*Problem statement*: Search the data for "minh" and copy every matching line.

::::

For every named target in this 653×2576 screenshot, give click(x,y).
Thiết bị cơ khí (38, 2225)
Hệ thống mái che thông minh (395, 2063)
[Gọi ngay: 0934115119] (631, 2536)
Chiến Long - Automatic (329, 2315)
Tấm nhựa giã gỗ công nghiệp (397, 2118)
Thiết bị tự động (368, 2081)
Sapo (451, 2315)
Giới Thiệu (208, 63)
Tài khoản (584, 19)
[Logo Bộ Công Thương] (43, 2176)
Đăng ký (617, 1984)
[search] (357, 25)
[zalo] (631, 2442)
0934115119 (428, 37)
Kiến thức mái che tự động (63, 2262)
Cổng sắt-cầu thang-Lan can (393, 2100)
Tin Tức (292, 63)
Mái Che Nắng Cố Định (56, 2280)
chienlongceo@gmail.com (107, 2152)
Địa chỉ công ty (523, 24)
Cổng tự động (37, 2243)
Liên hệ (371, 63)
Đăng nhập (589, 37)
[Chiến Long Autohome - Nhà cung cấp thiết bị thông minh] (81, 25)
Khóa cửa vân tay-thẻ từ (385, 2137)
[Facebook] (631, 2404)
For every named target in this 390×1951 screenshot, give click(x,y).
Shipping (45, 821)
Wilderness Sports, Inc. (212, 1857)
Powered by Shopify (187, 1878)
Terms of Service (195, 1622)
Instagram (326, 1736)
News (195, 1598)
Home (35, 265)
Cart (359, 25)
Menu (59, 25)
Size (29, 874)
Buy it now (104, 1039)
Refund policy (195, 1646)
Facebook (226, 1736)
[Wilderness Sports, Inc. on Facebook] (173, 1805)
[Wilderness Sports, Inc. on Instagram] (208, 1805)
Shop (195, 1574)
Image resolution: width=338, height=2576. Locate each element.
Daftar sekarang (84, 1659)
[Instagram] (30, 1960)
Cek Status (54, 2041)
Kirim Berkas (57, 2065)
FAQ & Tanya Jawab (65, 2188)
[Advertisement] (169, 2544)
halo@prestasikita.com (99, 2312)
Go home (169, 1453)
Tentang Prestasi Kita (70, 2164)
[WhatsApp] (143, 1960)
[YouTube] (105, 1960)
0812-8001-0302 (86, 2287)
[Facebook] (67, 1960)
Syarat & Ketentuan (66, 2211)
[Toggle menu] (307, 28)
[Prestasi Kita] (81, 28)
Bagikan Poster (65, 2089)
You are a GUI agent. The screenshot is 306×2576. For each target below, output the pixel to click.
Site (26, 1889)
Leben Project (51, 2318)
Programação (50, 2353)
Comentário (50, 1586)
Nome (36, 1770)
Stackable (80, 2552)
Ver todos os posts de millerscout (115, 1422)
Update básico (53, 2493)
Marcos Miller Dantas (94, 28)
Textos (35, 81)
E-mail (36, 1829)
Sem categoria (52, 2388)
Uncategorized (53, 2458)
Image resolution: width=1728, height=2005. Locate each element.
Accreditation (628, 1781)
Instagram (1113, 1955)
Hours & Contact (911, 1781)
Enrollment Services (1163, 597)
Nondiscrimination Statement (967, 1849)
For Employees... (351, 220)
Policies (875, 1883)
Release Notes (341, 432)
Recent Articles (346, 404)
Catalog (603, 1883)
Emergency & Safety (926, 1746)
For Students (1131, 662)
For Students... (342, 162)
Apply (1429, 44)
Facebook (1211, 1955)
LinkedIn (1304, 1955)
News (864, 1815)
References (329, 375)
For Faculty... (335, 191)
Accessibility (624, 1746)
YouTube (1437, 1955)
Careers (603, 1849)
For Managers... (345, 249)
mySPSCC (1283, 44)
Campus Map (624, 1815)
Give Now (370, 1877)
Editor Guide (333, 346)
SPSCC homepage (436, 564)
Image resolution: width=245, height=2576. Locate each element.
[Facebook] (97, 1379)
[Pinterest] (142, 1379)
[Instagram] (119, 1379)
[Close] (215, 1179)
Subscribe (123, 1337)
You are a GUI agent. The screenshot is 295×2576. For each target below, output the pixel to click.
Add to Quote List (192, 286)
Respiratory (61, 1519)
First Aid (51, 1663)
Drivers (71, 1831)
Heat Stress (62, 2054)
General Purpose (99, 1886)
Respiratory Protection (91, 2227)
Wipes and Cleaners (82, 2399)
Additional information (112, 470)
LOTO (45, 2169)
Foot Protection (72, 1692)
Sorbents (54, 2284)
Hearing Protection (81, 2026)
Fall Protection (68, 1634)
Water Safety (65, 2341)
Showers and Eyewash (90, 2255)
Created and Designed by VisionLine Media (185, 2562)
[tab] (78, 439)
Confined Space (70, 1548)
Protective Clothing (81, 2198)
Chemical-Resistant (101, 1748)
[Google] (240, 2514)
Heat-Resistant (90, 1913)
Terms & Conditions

::::

*Result of this task*:
Hệ thống mái che thông minh (395, 2063)
[Chiến Long Autohome - Nhà cung cấp thiết bị thông minh] (81, 25)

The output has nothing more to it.